To help overcome the obstacles of complex data and disparate systems, enterprise members work in partnered arrangements, sharing insightful information. This type of working arrangement leads to the development of collaborative plans and improved solutions that are viable, effective, and provide good value for money.
Babcock Canada and the Department of National Defence have developed a Collaborative Analytics capability, which draws information from enterprise-wide MIS, to target specific supportability issues that impact Operational Availability and Whole Life Cost (WLC).
The capability is comprised of three types of analysis, described below.
Supportability Condition Assessment Report (SCAR)
Initiated as part of the Supportability, Reliability, Availability and Maintainability (SRAM) process, SCARs utilize enterprise data including inventory demands, maintenance demands, and job time recording to provide an in-depth understanding of equipment supportability challenges.
SCAR information is used to present supplementary views of supportability showing information by specific vessels in class, operating environment, and constituent systems. SCARs enhance the emerging understanding of supportability drivers by establishing root causes and eliminating the possibility of spurious conclusions. The result is increased confidence that actionable plans target systems and equipment presenting the greatest risk to platform, class availability, and WLC.

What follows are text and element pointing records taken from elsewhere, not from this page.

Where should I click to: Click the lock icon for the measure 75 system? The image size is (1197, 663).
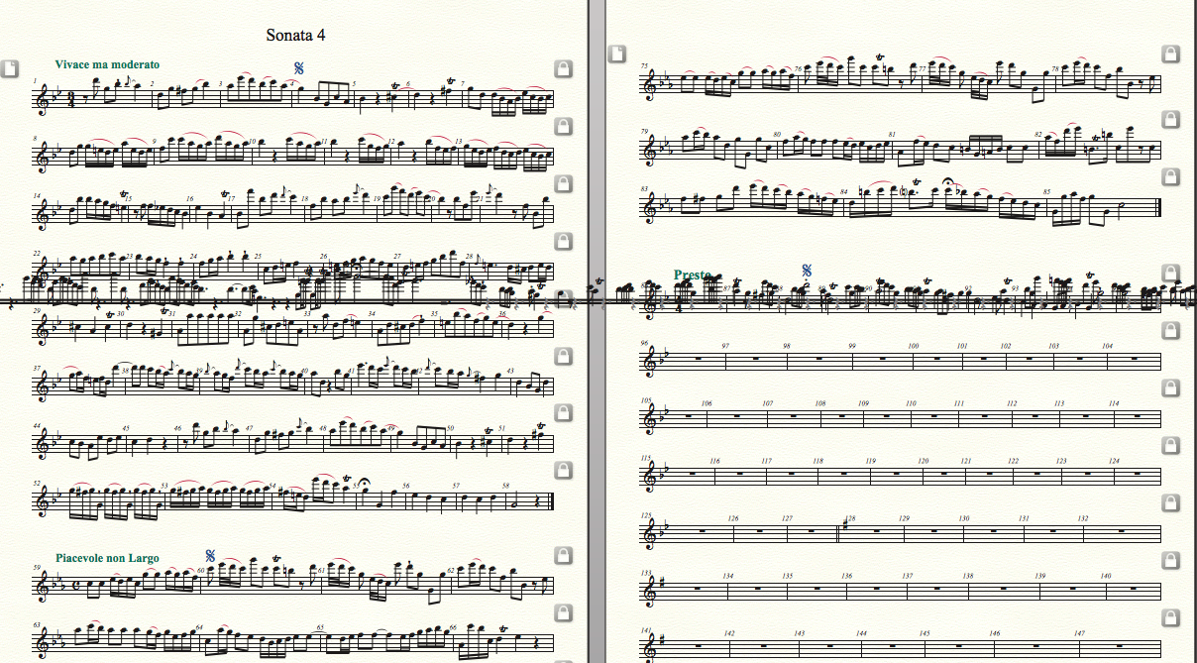pos(1169,53)
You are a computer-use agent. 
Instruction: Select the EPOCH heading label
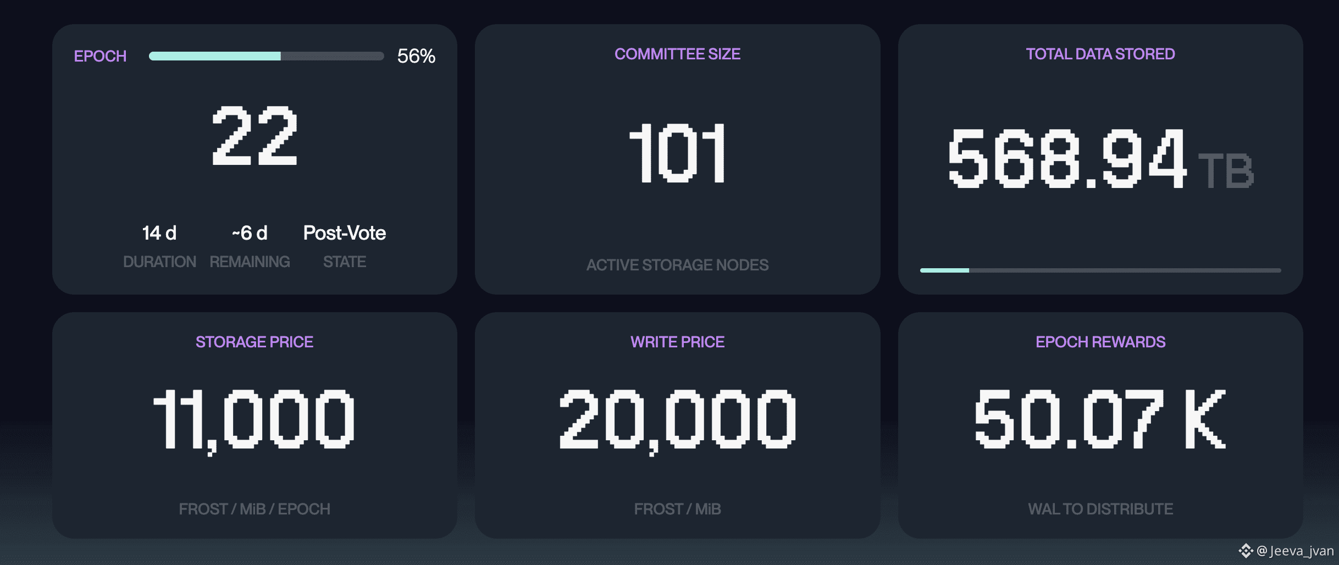[x=100, y=56]
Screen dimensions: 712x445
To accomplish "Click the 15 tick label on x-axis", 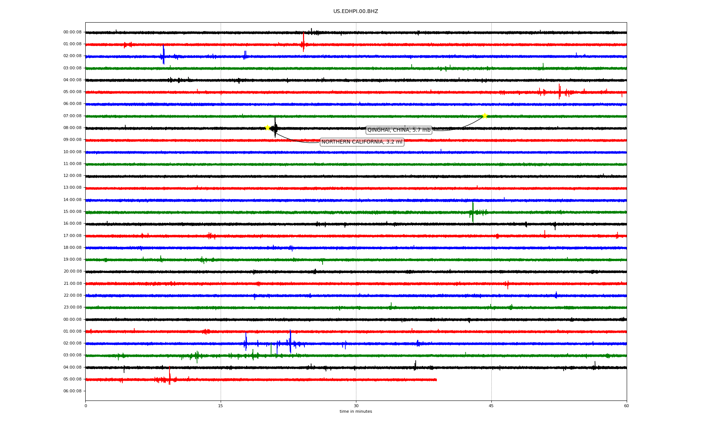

Integrated Material Planning and Analysis (IMPA)
To increase overall demand satisfaction rates, IMPA assembles an enterprise-wide view of inventory demands and classifies the associated inventory data by commodity grouping, price and relevant maintenance action to specifically identify items in the inventory that warrant a review of stock holding and stock holding location. IMPA is conducted for all lines and levels of maintenance requiring material, and results in economies of scale and strategic alignment of DND and Babcock Canada procurement activity.

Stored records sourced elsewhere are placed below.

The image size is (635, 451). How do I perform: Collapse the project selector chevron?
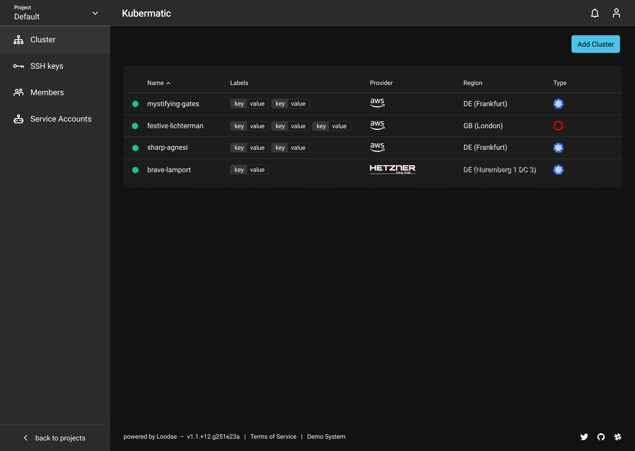95,13
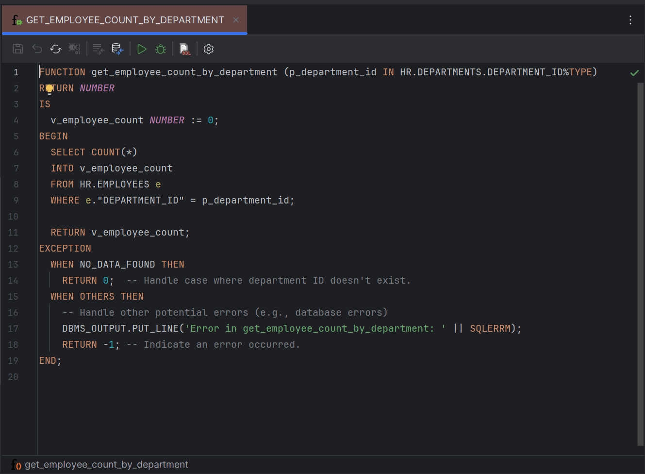Compile for debug using the bug-with-binary icon
This screenshot has height=474, width=645.
(74, 49)
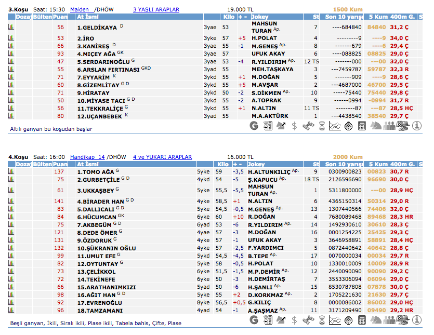Open the line graph icon under race 4
This screenshot has width=434, height=335.
(335, 320)
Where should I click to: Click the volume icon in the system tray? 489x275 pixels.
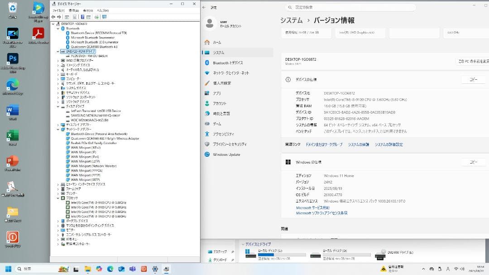point(463,268)
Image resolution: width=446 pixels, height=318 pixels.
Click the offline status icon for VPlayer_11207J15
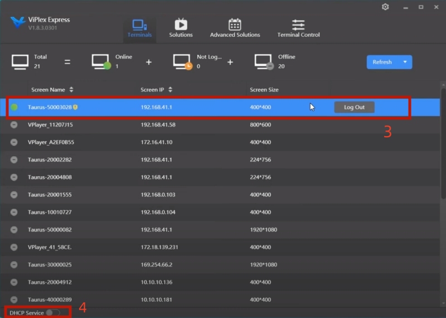14,125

Increased stock demand satisfaction decreases the number of material transfers which have significant cost and schedule impact on the VCS programme. WLC is reduced, as is logistics delay time, thereby improving class and platform availability.
Remote Assisted Maintenance Period (RAMP) Analysis
As the distances the Victoria Class Submarines deploy from home increase, it is critical that support is available no matter their location in the world. Due to space limitations and the high cost of deploying spares, it is vital that the recommended spares list is optimized and consistent with the expected preventive and corrective maintenance requirements.
Babcock Canada supports these aims through the creation and application of a rules-based and data-driven analysis of the recommended deployed spares list, which assesses recommended material against known maintenance requirements and reliability trends. The analysis also identifies alternative suppliers, including local acquisition.
Babcock Canada further analyzes RAMP sparing recommendations to determine the level of risk to the wider Submarine enterprise associated with deployment of critical spares away from the remainder of the class.